**** Given passage
Start of a Memorable Trip
Friday, July 16, 2010
Wannsee
We then left the residential area and went through the forest of Grunewald. This area was a popular recreational destination for West Berliners during the period of the wall. It was a protected area (from development) and goes about 10K all the way to Wannsee.
To get there we got on one of the first highways anywhere. It was built in the 1920's. The highway cuts through the forest.
The Wannsee Conference took place on January 20, 1942 for the purpose mentioned previously. I believe we saw a film about it many years ago. Note that the conference doesn't mark the beginning of the Holocaust but after it already was underway. The attendees reviewed the experience to date and discussed how to make it work better. Attendees included many civil servants and not just political Nazis. Full cooperation and participation by all agencies was necessary. Nut it was a small conference over breakfast. We only know about it because its agenda wasn't destroyed as the war wound down. In other cases the Nazis did destroy records and other evidence.
********
**** Recorded information
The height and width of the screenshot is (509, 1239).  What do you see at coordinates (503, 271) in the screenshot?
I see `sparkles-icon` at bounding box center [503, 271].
********
*Things to do*
1 - Rewrite everything in the Wannsee travel entry from "Start of a Memorable" down to "way to Wannsee.", putting "woods" in place of "forest".
2 - According to the Wannsee travel entry, why do we know that the Wannsee Conference took place? Answer in one to three sentences.
3 - Using the Wannsee travel entry, answer each question:
(a) When was the highway through the forest built?
(b) On what date did the Wannsee Conference take place?
(c) About how far does the protected area of Grunewald extend?
Rely only on the Wannsee travel entry for your answers.

*List of solutions*
1 -
Start of a Memorable Trip
Friday, July 16, 2010
Wannsee
We then left the residential area and went through the woods of Grunewald. This area was a popular recreational destination for West Berliners during the period of the wall. It was a protected area (from development) and goes about 10K all the way to Wannsee.

2 - We know about the Wannsee Conference because its agenda was not destroyed as the war wound down. In other cases the Nazis did destroy records and other evidence.

3 -
(a) It was built in the 1920s.
(b) It took place on January 20, 1942.
(c) It extends about 10K, all the way to Wannsee.